Así, no solo somos testigos de legisladores que hacen del hemiciclo parlamentario rings de boxeo, o que hacen de sus despachos o los pasillos de las Asambleas departamentales escenarios de la lujuria, jueces que administran justicia en estado de embriaguez o que al influjo de la bebida confiesan sus fechorías cometidas en el estrado que los hace semidioses capaces de destruir la vida de inocentes o de delincuentes de bagatela. Sí…no solo somos espectadores de tamañas atrocidades, sino que contemplamos apáticos los incestos, los infanticidios, los asesinatos crueles a mujeres que han cometido el gravísimo pecado de haber nacido mujeres. Despedazar cuerpos previamente vejados, y entre los políticos, exteriorizar odio tal que pesa más que las piedras, nos están haciendo perder la batalla de nuestra naturaleza, concediendo al demonio más espacio que el conveniente.

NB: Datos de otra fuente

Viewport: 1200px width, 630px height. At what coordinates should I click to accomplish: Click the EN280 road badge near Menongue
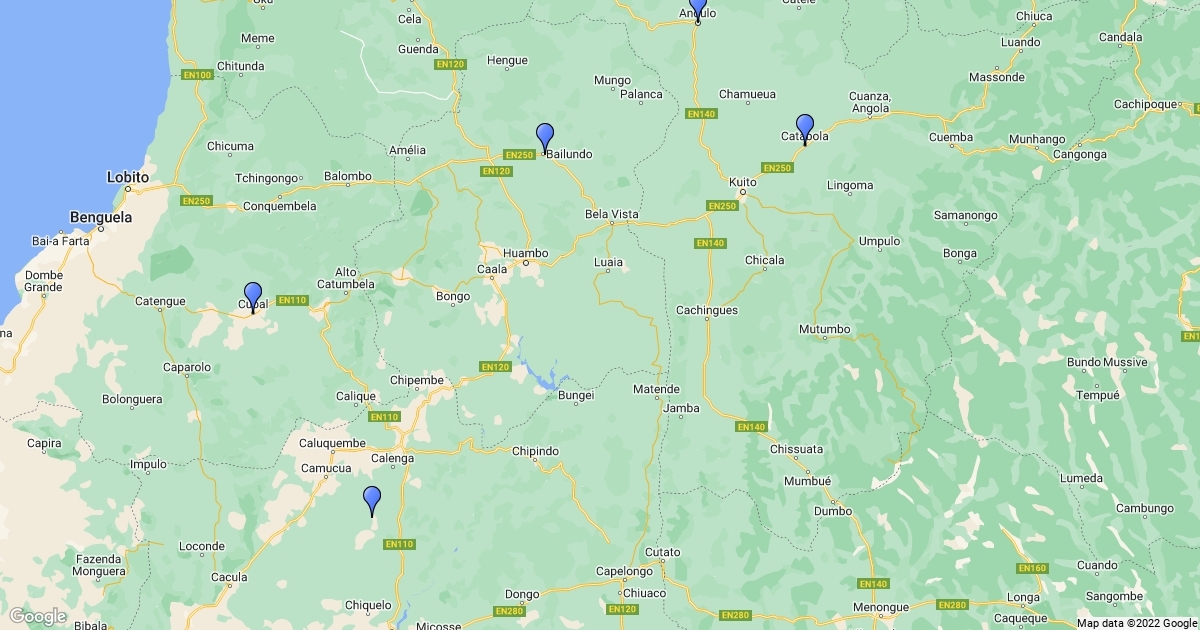click(x=952, y=605)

Es que el carnaval, en su esencia, tiene que ver con la oscuridad, a pesar del brillo y la fantasía que seducen. Nuestra sociedad está casi hundida. Hay que revalorizar nuestro rol en la vida; hay que castigar a los verdaderos criminales de la justicia, a los que detrás de un antifaz asaltan en las calles ante la mirada impertérrita de los caminantes, pero también a los que asaltan a litigantes que, teniendo la verdad de su lado, saben que están en manos de quienes solo el dinero mal habido les hará fallar en derecho. Y cómo no: a los que saquean el erario público. El carnaval no puede ser para siempre.

Augusto Vera Riveros es jurista y escritor.